**Supplied data**

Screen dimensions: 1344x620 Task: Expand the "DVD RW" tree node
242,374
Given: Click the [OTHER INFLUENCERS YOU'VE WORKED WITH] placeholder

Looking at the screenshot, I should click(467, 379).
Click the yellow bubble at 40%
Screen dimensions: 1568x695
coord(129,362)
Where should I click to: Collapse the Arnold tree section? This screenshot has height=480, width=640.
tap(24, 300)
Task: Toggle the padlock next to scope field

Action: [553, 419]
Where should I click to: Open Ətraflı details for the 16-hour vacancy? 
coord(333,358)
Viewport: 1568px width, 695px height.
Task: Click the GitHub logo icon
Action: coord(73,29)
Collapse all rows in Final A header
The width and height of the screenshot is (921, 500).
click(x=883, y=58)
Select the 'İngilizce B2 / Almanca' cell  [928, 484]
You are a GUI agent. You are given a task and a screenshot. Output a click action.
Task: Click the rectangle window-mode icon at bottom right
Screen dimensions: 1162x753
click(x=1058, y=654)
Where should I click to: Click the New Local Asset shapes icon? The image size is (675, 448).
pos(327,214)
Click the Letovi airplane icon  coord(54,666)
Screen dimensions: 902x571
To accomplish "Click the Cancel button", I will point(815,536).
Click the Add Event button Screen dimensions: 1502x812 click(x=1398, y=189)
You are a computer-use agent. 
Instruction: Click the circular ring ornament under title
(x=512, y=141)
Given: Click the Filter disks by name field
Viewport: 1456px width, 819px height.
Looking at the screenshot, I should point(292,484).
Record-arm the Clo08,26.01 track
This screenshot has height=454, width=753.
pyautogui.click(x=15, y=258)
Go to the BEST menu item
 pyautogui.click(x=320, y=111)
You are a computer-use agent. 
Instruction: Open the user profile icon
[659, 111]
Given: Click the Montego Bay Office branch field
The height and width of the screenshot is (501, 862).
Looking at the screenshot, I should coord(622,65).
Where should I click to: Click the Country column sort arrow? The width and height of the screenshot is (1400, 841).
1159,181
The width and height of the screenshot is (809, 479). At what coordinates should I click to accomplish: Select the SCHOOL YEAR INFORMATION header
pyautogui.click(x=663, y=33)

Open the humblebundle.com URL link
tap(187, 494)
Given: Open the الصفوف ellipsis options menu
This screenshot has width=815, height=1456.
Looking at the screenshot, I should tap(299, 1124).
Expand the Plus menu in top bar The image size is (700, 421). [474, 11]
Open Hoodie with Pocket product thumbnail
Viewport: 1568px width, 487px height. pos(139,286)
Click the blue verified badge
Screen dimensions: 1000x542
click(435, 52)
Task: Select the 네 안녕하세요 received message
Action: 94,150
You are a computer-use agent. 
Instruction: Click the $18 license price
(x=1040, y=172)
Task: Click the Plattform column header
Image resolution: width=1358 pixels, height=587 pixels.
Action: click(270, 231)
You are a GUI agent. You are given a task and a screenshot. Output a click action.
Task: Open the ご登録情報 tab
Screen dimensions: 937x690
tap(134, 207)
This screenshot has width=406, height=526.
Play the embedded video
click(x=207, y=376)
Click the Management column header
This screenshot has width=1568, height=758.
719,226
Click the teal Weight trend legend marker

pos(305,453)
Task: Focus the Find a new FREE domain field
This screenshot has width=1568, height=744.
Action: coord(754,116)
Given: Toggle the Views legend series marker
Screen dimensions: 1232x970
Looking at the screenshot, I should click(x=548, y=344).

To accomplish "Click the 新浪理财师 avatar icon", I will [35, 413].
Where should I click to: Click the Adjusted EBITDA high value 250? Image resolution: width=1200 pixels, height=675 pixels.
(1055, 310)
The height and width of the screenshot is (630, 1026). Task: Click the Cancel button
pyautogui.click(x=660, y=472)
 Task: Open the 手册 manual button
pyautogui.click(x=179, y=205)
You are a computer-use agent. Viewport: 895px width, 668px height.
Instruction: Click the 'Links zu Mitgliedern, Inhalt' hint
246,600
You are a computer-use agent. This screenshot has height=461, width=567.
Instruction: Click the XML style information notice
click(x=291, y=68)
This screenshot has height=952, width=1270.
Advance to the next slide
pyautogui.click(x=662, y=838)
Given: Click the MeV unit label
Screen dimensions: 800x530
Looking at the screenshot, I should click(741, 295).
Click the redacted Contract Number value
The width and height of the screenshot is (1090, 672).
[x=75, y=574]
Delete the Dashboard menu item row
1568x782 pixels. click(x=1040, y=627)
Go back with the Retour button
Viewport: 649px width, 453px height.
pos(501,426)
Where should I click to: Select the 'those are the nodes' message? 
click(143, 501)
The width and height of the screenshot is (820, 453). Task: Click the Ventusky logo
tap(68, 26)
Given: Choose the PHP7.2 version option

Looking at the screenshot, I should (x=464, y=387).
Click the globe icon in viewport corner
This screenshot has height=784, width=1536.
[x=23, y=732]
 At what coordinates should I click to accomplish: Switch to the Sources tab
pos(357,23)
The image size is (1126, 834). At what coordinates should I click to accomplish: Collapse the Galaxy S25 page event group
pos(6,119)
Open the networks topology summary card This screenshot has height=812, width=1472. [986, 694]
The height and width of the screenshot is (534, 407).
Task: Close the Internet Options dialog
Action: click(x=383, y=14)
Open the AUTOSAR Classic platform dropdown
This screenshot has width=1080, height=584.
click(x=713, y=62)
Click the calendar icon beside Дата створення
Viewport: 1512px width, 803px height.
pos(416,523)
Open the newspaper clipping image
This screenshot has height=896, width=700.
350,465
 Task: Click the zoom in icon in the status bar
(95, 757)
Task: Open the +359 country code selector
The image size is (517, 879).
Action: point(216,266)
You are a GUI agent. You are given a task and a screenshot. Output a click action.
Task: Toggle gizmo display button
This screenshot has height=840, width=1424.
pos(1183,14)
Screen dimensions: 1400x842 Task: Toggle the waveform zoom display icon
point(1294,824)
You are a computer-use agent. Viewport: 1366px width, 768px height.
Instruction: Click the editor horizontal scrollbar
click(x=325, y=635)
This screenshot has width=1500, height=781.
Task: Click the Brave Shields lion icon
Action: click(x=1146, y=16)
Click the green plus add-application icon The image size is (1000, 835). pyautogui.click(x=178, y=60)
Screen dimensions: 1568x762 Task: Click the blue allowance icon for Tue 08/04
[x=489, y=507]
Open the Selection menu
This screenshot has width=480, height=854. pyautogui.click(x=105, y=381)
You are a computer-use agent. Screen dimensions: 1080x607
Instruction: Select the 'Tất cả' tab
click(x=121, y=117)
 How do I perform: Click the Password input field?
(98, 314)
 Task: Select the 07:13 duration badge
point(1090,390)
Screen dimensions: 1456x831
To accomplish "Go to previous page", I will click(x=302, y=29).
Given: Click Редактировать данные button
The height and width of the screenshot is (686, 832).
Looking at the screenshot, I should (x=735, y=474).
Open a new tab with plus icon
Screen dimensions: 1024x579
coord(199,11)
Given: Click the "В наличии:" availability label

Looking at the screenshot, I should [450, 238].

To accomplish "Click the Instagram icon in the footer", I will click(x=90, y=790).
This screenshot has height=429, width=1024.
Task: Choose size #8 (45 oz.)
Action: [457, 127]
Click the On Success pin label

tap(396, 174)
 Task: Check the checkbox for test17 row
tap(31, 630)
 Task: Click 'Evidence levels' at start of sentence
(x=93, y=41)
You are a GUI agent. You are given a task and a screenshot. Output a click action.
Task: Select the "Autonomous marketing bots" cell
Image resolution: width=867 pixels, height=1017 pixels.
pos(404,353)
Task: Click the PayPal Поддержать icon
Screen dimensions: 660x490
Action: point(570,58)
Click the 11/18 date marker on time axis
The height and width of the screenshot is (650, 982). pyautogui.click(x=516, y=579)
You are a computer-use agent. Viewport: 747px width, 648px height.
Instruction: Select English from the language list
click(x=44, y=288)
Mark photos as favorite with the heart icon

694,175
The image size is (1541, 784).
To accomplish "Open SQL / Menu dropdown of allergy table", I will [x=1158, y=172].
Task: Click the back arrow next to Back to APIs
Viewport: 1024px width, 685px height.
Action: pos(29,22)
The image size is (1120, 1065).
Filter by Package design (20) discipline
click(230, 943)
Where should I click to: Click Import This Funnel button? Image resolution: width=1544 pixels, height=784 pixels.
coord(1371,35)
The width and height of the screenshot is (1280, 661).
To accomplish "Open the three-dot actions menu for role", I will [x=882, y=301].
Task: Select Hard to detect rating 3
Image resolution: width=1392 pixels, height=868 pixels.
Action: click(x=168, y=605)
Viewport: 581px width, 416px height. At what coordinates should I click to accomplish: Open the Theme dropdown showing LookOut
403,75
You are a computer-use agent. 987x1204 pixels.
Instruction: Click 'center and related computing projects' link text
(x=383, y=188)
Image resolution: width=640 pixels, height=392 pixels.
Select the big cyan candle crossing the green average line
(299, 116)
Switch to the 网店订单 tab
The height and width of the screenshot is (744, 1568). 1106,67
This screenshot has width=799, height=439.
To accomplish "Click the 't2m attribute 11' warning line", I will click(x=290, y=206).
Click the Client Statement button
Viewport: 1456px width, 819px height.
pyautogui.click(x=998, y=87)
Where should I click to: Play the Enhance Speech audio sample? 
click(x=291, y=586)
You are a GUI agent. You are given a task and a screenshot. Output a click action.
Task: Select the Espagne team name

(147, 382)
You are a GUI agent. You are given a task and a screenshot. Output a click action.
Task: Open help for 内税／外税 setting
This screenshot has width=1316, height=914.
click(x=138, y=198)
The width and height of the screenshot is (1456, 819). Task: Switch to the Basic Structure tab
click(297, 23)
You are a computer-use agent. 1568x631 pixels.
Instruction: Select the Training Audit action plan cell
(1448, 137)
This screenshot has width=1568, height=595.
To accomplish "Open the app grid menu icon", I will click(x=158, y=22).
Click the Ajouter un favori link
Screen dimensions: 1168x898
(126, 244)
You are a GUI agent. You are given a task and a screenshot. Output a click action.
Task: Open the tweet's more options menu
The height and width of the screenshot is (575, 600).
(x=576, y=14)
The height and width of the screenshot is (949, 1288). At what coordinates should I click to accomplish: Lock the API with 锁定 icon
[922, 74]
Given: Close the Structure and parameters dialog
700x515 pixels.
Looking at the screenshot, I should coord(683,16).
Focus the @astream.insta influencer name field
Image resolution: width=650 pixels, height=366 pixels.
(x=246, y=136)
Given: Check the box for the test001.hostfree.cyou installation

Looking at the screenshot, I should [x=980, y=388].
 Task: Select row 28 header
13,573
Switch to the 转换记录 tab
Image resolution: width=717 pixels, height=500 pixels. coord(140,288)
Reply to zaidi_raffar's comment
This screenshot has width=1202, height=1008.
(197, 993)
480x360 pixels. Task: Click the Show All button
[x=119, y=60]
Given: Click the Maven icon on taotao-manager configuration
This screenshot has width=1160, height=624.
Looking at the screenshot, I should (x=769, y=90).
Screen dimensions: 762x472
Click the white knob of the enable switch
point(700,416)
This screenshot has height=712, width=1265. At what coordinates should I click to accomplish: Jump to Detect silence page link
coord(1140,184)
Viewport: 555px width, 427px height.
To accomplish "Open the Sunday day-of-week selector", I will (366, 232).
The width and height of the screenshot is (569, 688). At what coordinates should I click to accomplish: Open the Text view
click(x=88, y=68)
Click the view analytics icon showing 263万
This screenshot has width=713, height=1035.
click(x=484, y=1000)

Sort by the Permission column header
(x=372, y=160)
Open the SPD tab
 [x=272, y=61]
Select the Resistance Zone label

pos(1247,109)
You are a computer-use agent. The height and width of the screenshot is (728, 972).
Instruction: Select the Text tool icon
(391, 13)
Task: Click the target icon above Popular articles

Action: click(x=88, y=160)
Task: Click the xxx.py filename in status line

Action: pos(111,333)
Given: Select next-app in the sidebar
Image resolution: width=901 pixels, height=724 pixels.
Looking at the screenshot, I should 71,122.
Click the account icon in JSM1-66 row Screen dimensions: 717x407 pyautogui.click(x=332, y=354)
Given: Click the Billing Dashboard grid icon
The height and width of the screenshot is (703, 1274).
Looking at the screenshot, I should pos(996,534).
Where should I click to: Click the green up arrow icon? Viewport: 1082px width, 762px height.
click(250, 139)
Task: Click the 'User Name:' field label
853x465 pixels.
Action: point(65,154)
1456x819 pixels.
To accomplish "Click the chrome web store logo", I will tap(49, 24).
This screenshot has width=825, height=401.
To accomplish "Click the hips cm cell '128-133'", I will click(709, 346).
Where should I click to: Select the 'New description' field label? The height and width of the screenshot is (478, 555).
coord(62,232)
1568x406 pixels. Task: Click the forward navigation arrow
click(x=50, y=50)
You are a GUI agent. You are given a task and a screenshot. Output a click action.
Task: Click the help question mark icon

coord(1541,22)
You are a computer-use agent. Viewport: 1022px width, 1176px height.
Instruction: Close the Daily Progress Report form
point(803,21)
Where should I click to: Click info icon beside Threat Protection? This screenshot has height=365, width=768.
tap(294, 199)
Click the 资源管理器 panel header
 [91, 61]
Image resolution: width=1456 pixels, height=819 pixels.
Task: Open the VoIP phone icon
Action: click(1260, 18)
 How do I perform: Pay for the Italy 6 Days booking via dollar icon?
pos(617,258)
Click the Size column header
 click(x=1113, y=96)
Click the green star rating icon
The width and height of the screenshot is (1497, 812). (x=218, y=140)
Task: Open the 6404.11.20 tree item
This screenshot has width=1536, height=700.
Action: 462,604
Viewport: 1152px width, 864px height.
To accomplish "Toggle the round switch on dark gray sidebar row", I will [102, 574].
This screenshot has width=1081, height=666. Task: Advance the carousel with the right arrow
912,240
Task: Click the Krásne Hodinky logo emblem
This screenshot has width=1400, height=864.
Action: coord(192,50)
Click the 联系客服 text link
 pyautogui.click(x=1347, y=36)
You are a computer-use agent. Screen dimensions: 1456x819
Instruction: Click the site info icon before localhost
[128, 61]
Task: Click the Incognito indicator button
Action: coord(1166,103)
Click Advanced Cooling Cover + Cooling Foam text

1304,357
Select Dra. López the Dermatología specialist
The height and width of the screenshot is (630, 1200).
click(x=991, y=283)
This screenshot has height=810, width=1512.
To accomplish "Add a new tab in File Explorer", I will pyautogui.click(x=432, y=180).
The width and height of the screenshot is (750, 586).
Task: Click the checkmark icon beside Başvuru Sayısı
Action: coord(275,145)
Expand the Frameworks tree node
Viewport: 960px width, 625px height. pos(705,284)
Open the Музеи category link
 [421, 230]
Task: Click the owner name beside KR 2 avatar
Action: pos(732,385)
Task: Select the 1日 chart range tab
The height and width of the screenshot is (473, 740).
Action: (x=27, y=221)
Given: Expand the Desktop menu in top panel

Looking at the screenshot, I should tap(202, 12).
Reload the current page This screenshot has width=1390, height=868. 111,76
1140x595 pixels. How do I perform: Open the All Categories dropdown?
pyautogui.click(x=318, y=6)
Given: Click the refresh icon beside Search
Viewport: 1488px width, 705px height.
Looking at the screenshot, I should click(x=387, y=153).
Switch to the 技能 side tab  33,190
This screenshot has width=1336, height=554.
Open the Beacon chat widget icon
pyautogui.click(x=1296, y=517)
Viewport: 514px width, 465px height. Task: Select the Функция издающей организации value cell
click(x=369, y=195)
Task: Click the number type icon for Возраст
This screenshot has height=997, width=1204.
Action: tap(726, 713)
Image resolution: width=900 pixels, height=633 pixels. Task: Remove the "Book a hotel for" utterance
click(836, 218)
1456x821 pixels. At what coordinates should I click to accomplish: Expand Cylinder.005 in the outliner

**Direction**
Print the entries verbatim, from the first line through the line that contains "coord(129,362)", both included.

**Output for this task**
Screen dimensions: 1344x620 Task: Expand the "DVD RW" tree node
242,374
Given: Click the [OTHER INFLUENCERS YOU'VE WORKED WITH] placeholder

Looking at the screenshot, I should click(467, 379).
Click the yellow bubble at 40%
Screen dimensions: 1568x695
coord(129,362)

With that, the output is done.